物質・材料研究機構(NIMS)の研究グループは、ネオジム鉄化合物よりも高い磁気物性値を示すSmFe系新規磁石化合物「SmFe8.8N1.1」の合成に成功した。
物質・材料研究機構(NIMS)磁性・スピントロニクス材料研究センターのA.R.Dilipan NIMSジュニア研究員や高橋有紀子グループリーダーらによる研究グループは2024年5月、ネオジム鉄化合物よりも高い磁気物性値を示すSmFe(サマリウム鉄)系新規磁石化合物「SmFe8.8N1.1」の合成に成功したと発表した。
電動車で用いられる駆動モーターの多くに、強い磁力を発生するネオジム磁石が用いられている。ただ、ネオジム磁石は高温での特性が悪いため、ジスプロシウムなど重希土類元素を添加することで熱減磁を補ってきた。ところが、これらの材料は調達面でのリスクもあるため、こうした元素を含まない永久磁石材料の開発が求められているという。

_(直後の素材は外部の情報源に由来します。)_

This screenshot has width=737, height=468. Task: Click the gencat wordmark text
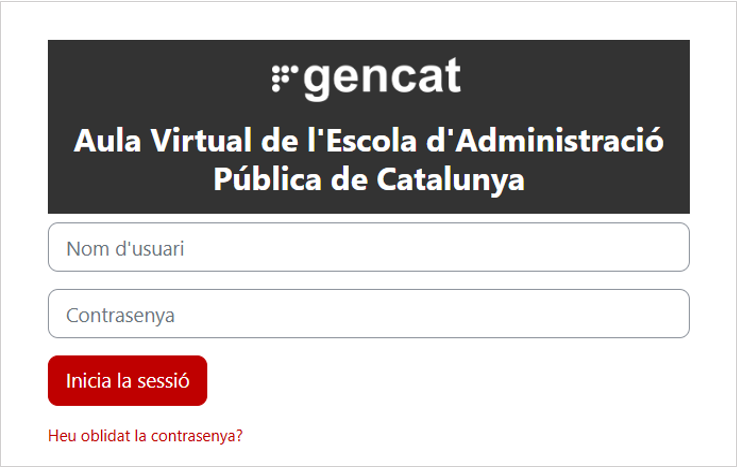click(x=382, y=78)
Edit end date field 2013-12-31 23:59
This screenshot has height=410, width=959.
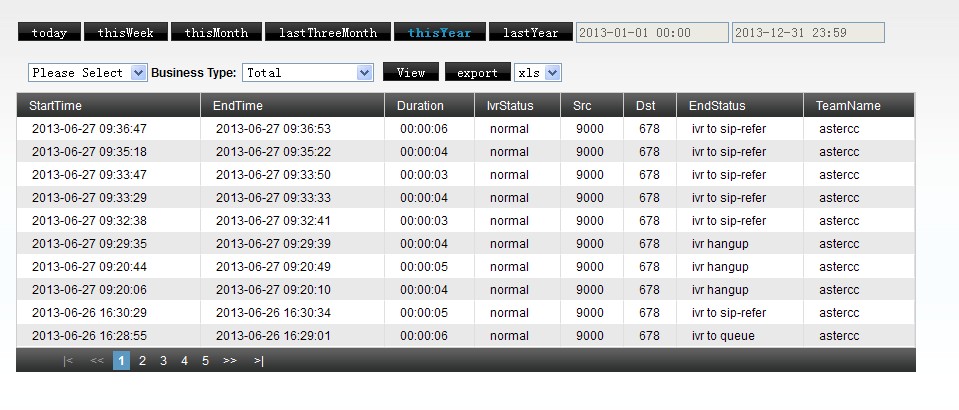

そこで研究グループは、TbCu7型構造のSmFe7(1-7系)化合物に注目した。SmFe5化合物のSmサイトを、Feのダンベルで不規則に置換した構造となっている。Fe濃度を最高SmFe10まで置換することが可能なため、高い磁化が期待できるという。ただ、安定相で異方性磁界が極めて大きいTh2Zn17型Sm2Fe17(2-17系)化合物が近くに存在するため、1-7系はこれまで注目されてこなかった。

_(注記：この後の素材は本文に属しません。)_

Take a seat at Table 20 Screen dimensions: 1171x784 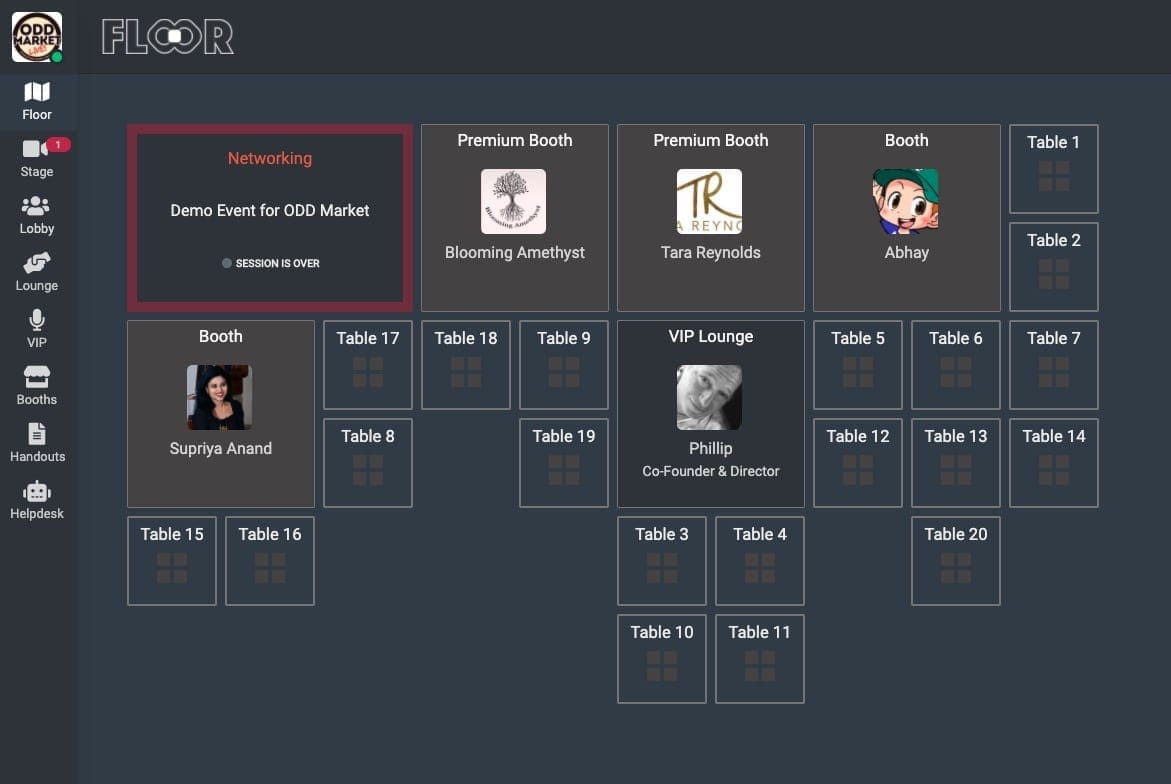[955, 561]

研究グループは、単相合成に有利なスパッタ法を用い、Fe濃度を高めたTbCu7系SmFe8.8N1.1化合物の単結晶薄膜を合成することに成功した。合成した化合物の磁気物性値を測定したところ、高温でNd2Fe14Bを凌ぐ磁気特性が得られ、室温で極めて高い異方性磁界(約22テスラ)や、より高い飽和磁化(1.64テスラ)、高いキュリー点(770K)を持つことが分かった。
研究グループは今後、実用的な磁石の実現に向けて、「保磁力を得るための微細組織エンジニアリング」や、「SmFe8.8N1.1を粉で大量に作る方法」「その粉を磁石の形に固めていくプロセス」などを開発していく計画である。